Das Krankengeld beträgt 70 Prozent des versicherten (Brutto-)Einkommens und wird wegen ein und derselben Krankheit bis zu 78 Wochen lang gezahlt.

Auch die Leistungen nach dem "Hamburger Modell" können gesetzlich krankenversicherte Selbstständige mit Krankengeldanspruch grundsätzlich bekommen. Der Pferdefuß: Das Hamburger Modell ist eine Mehrparteien-Vereinbarung. Ihr müssen die Selbstständige, der Arzt und die Kasse zustimmen. Lehnt eine der Parteien ab, gibt es keine Übereinkunft und keine Leistung und wer 'nur' zum ermäßigten Beitrag von 14,0 % versichert ist, fällt sowieso raus.

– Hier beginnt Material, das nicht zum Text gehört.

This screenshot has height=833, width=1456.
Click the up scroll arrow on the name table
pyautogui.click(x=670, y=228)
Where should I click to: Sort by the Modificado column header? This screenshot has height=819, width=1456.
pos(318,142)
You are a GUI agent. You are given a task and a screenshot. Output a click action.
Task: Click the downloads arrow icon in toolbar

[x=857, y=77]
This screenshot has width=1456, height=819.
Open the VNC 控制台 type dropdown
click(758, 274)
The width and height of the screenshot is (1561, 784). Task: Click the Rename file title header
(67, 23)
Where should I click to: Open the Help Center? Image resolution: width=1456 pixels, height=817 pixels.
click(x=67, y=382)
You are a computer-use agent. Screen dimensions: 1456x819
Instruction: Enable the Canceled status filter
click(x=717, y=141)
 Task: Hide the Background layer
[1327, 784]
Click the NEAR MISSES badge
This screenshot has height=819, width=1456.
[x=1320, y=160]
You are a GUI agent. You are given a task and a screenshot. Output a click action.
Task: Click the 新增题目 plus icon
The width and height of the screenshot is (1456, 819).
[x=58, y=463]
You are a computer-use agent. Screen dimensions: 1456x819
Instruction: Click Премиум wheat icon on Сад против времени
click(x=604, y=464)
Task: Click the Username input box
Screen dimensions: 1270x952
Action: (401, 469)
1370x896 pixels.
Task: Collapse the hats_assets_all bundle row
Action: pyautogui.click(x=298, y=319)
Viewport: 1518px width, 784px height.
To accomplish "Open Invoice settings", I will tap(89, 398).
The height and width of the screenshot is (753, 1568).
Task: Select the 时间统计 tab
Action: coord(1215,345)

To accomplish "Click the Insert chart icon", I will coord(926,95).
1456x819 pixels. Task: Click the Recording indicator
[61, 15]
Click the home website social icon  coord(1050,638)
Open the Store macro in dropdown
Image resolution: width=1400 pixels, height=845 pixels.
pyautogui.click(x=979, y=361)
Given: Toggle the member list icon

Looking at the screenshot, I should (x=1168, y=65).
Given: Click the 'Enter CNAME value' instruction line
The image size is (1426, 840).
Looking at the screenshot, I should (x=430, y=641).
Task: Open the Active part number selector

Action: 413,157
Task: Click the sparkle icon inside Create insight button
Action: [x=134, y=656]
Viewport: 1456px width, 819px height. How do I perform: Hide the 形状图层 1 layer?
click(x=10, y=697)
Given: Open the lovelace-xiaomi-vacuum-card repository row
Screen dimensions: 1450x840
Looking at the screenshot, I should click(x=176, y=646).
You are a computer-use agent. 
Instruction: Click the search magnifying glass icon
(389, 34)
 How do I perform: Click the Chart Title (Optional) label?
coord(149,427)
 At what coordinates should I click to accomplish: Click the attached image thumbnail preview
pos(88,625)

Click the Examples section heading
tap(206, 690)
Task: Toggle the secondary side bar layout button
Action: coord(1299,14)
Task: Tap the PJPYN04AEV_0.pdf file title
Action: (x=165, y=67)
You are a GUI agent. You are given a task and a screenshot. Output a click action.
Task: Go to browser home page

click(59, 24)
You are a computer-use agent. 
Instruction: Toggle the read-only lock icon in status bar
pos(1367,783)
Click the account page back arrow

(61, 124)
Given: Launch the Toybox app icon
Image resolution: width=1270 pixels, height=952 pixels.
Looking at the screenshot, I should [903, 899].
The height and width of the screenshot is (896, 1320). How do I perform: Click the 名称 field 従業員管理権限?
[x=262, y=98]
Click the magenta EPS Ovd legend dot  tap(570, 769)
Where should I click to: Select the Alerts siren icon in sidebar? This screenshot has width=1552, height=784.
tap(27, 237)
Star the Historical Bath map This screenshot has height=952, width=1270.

Die Wiedereingliederungsleistung, die eine stufenweise Rückkehr ins Berufsleben unterstützt, erhalten Selbstständige wenn alles gut läuft entsprechend dem Stufenplan, der gemeinsam mit einer Ärztin erstellt wird. Der ärztliche Plan muss der Krankenkasse vorgelegt werden, die dann das weitere Vorgehen mit der Selbstständigen klärt. Wenn eine Wiedereingliederung möglich ist, soll sie im Normalfall vier bis acht Wochen dauern. Während dieser Zeit bleibt der Anspruch auf Krankengeld erhalten, allerdings verringert sich dieses entsprechend der erzielten Einkünfte. 

Während einer Kur, also einer Rehabilitationsmaßnahme die die gesetzliche Rentenversicherung finanziert, gibt es für gesetzlich Versicherte kein Krankengeld, sondern das Übergangsgeld der Deutschen Rentenversicherung. Nach einer ambulanten oder stationären Reha, die die Rentenversicherungsträger bewilligt hat, ist diese für die Wiedereingliederung zuständig. Und in dem Fall ist es sinnvoll, den Wiedereinstieg und den entsprechenden Plan bereits mit dem Arzt in der Reha-Einrichtung zu besprechen.